Business and faith-based investment groups are suing Texas to stop enforcement of a new law that limits expert advice available to investors.
“The plaintiffs are faith-based and nonprofit organizations that, as part of their missions, partner with institutional investors to engage with companies to seek strong long-term financial performance,” said Democracy Forward, a nonprofit legal group leading the lawsuit filed Nov. 10 in the U.S. District Court for the Western District of Texas.
At issue is the enforcement of Senate Bill 2337, a 2025 law that restricts the ability of advisory firms to offer nonfinancial investment guidance. The measure went into effect Sept. 1.
The state already has been sued by two of the most prominent shareholder proxy advising firms in the U.S.
The Interfaith Center on Corporate Responsibility, United Church Funds and Ceres filed the action asserting the statute violates advisors’ and investors’ freedom of speech guaranteed under the First Amendment and is “unconstitutionally vague” about due process rights under the Fourteenth Amendment.
“As part of that work, the plaintiffs take into account environmental and social impacts of company practices, as well as strong corporate governance and other factors, because they believe — correctly — that these factors can be central to the long-term financial success of companies,” Democracy Forward explained. “SB-2337 classifies those factors as ‘nonfinancial’ and places burdensome restrictions on sharing such considerations with shareholders.”
The state already has been sued by two of the most prominent shareholder proxy advising firms in the U.S. In August, a district court blocked Texas from applying the law to Glass Lewis and ISS pending the outcome of a February 2026 trial.
Texas Attorney General Ken Paxton confirmed the law is about politics rather than ensuring ethical financial advising.
“The role of a proxy advisor is to provide sound guidance based on financial considerations, not use their position to promote woke, left-wing ideology,” he said. “SB-2337 stops liberal activists posing as proxy advisors from giving guidance based on their ideological goals without making that clear to their clients.
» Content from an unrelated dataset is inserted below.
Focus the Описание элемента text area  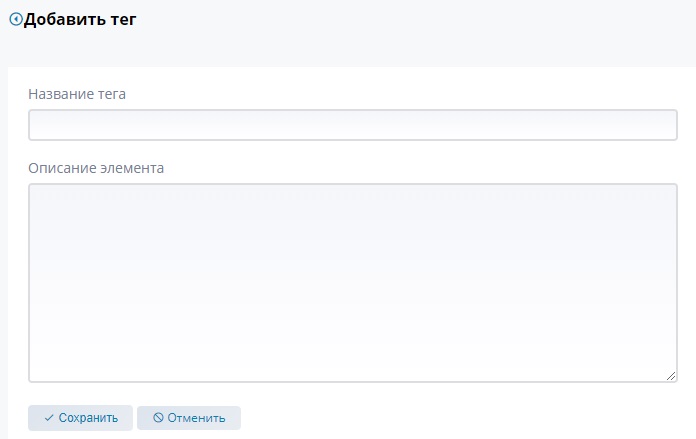pyautogui.click(x=353, y=283)
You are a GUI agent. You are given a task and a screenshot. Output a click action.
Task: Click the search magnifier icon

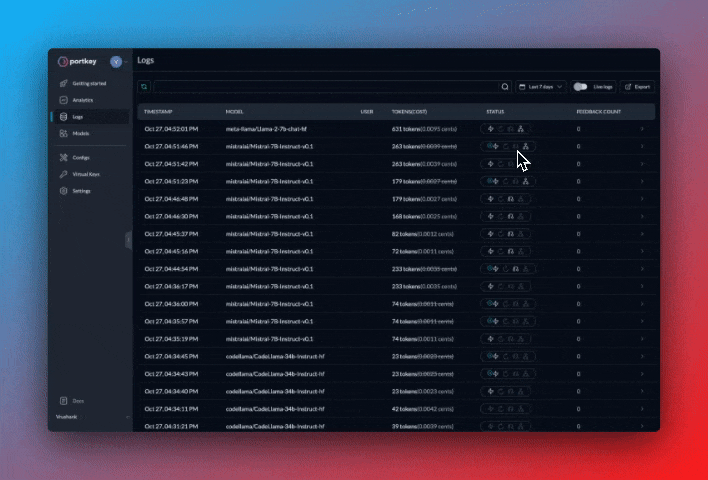coord(505,87)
The new law is critical for promoting transparency in corporate America, and I will continue to defend it aggressively in the courts.”
In 2015, Paxton was accused of persuading investors to buy stock in a technology company without disclosing that he was being paid to promote it. As a result, he faced felony securities fraud charges, which eventually were dismissed nine years later after a pre-trial agreement in which Paxton agreed to pay restitution to victims and complete 15 hours of legal ethics courses.
Plaintiffs in the latest litigation contend their clients have a key right to invest in ways consistent with their values and goals.
The Interfaith Center on Corporate Responsibility is a collation of values- and faith-based investors; United Church Funds provides investment management for United Church of Christ congregations and ministries; and Ceres provides asset management related to food and agriculture.
“Yet SB-2337 penalizes firms and nonprofit organizations for providing this type of information and advice when it is inconsistent with the state’s beliefs,” they argued in the lawsuit. “The state defines the type of speech it disfavors as ‘nonfinancial,’ and requires that organizations that provide so-called ‘nonfinancial’ information and advice publicly pronounce that this information and advice is not ‘solely in the financial interest of the company’s shareholders.’”
The litigation invites Texas to disagree with the plaintiffs views on what is and isn’t financial advice, the suit added. “What it cannot do is compel plaintiffs to speak in furtherance of Texas’ views about these issues. Yet the recently enacted SB-2337 does precisely that.”
Applying the law to faith-based groups would cripple the relationship between faith and fiduciary duty, United Church Funds President Charles Buck said separately. “Texas’ law is written so vaguely that even ordinary, good-faith stewardship could be misinterpreted as unlawful. Responsible investors shouldn’t have to guess whether sharing our values or our analysis puts us at risk for simply doing our jobs.”
Josh Zinner, CEO of the Interfaith Center on Corporate Responsibility described the law as an attack on the free-speech rights of all Americans. “A robust and dynamic economy requires honest competition and the free exchange of ideas that leaders in Texas are seeking to undermine with this law,” he said.